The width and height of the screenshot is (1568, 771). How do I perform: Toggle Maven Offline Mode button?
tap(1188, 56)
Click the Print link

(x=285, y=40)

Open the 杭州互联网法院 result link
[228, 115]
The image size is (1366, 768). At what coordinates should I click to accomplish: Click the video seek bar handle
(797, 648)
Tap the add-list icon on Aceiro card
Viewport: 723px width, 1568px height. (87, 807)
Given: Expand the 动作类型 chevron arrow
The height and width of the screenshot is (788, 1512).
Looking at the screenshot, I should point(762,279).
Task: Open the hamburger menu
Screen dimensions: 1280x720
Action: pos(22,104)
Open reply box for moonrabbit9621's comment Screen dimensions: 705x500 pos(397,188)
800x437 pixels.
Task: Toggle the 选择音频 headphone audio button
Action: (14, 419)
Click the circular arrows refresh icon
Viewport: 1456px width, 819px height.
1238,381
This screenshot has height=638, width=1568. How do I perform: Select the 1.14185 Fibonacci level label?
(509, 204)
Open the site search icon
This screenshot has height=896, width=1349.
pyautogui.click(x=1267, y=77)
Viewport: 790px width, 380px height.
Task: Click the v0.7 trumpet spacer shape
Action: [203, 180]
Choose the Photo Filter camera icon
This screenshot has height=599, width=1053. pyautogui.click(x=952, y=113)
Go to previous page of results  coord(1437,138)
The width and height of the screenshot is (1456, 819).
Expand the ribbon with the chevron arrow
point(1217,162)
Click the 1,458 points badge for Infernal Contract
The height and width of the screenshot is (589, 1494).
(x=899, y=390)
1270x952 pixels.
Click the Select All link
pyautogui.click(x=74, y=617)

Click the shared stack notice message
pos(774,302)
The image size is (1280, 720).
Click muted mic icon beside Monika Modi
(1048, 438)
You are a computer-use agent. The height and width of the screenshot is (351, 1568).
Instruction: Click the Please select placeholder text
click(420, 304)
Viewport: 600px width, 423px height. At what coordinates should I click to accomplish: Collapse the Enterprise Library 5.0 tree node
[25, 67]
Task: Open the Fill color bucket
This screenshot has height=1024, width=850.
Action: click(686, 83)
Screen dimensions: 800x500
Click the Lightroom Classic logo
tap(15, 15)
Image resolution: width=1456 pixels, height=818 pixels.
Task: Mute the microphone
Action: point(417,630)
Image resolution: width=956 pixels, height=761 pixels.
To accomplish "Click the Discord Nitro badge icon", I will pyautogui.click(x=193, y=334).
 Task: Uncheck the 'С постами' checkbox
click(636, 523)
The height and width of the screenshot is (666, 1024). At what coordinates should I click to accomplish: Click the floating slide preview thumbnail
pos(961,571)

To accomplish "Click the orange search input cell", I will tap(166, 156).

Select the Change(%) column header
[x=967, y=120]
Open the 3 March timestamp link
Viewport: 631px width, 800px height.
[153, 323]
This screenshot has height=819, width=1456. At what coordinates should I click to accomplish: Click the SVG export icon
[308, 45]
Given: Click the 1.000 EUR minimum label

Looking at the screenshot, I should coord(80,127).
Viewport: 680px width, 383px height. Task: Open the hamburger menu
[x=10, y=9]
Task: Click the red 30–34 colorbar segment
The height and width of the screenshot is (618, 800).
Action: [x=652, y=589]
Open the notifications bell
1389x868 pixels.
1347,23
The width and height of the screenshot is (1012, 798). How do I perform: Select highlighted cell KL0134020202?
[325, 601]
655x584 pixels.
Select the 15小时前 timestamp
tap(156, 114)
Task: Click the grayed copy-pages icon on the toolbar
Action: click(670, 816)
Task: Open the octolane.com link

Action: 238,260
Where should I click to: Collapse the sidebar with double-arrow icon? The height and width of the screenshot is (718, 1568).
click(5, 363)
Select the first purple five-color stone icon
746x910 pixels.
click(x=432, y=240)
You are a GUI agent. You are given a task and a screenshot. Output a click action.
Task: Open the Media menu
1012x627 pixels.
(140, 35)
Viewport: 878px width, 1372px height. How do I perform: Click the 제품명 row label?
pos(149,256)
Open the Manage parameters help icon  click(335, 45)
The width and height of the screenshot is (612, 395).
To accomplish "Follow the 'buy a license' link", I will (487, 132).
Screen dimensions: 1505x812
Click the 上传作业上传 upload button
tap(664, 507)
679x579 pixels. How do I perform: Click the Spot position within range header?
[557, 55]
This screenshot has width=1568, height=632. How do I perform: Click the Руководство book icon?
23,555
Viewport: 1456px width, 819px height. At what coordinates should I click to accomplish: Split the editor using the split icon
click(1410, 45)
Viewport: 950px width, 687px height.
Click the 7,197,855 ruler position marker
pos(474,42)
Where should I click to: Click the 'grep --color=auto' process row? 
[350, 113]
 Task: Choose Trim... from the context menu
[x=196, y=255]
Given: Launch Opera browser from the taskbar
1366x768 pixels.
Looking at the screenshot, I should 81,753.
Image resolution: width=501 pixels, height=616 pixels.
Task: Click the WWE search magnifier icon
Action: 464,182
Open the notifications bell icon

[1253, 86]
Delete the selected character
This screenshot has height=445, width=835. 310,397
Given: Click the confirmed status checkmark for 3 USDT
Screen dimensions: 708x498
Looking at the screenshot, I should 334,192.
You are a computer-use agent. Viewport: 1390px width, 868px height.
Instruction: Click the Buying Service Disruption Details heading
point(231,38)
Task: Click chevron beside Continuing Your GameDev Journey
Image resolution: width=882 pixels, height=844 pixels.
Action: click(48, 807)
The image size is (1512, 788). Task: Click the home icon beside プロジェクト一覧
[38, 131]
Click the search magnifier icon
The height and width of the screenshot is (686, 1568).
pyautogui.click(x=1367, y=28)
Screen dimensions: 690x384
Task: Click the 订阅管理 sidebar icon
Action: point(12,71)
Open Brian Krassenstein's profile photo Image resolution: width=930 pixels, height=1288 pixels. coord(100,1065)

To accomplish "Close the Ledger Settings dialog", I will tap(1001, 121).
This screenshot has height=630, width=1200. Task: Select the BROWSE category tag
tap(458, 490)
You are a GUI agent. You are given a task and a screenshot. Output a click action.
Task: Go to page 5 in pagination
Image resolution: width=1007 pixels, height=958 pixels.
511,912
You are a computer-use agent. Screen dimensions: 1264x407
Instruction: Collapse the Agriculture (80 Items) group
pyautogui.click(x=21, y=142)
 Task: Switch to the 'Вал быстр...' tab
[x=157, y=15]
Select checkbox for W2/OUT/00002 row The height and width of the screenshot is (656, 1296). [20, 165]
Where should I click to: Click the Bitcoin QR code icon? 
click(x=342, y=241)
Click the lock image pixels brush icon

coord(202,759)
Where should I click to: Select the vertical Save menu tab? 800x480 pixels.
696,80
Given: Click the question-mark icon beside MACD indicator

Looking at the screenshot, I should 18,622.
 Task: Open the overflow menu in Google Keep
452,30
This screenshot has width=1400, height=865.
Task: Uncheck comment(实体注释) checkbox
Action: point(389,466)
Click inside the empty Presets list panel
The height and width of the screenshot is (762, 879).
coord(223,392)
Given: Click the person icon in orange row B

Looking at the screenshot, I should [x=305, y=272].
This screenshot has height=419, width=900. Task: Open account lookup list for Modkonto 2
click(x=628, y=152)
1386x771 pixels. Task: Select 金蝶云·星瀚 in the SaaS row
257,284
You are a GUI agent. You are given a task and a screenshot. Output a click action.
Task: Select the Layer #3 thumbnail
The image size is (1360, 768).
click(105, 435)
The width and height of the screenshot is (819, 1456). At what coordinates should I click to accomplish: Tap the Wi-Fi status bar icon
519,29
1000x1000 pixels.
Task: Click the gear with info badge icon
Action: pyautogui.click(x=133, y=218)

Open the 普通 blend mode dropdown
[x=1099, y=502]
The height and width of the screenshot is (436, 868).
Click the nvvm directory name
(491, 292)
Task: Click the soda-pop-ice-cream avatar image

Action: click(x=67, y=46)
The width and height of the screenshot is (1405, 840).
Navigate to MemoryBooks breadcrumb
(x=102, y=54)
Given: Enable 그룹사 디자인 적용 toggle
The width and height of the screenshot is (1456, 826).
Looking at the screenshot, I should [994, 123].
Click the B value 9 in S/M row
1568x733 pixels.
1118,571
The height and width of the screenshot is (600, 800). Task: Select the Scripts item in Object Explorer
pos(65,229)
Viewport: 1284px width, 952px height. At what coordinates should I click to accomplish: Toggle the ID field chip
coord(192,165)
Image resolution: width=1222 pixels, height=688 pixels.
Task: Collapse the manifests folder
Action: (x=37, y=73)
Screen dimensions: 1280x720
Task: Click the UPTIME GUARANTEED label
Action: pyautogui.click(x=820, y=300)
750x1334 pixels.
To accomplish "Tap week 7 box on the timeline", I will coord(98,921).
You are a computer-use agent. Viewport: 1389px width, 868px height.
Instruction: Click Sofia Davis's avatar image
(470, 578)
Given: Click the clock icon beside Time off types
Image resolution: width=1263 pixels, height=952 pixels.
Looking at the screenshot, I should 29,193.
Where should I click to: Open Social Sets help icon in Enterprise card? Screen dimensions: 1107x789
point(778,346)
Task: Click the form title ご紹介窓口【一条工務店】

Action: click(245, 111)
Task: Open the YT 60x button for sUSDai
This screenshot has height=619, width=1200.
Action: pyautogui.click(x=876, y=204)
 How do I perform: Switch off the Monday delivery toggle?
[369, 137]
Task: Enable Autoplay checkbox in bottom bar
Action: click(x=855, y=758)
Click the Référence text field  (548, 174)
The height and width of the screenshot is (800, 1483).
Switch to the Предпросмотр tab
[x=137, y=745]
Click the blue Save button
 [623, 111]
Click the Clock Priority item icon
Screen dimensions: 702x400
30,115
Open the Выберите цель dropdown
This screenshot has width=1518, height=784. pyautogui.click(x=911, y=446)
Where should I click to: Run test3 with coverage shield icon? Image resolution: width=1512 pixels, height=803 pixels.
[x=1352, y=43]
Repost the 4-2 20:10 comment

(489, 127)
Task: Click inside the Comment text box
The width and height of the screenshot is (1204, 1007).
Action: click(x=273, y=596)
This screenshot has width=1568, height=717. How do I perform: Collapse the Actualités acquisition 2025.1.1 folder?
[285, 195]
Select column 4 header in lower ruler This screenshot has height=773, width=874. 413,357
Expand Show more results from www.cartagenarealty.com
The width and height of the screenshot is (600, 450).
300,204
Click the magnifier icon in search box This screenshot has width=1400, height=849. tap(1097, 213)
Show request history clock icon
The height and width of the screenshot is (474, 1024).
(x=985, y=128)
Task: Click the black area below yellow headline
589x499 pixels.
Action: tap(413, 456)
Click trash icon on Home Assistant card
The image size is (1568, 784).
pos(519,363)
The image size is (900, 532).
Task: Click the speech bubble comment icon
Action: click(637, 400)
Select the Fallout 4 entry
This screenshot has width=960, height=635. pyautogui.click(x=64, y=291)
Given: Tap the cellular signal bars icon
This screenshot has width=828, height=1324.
-------------------------
# [Prompt]
Reproduce the items verbatim, from their first line through the line that contains "Action: pos(22,104)", with both of those lines included.

# [The answer]
The width and height of the screenshot is (1568, 771). How do I perform: Toggle Maven Offline Mode button?
tap(1188, 56)
Click the Print link

(x=285, y=40)

Open the 杭州互联网法院 result link
[228, 115]
The image size is (1366, 768). At what coordinates should I click to accomplish: Click the video seek bar handle
(797, 648)
Tap the add-list icon on Aceiro card
Viewport: 723px width, 1568px height. (87, 807)
Given: Expand the 动作类型 chevron arrow
The height and width of the screenshot is (788, 1512).
Looking at the screenshot, I should point(762,279).
Task: Open the hamburger menu
Screen dimensions: 1280x720
Action: pos(22,104)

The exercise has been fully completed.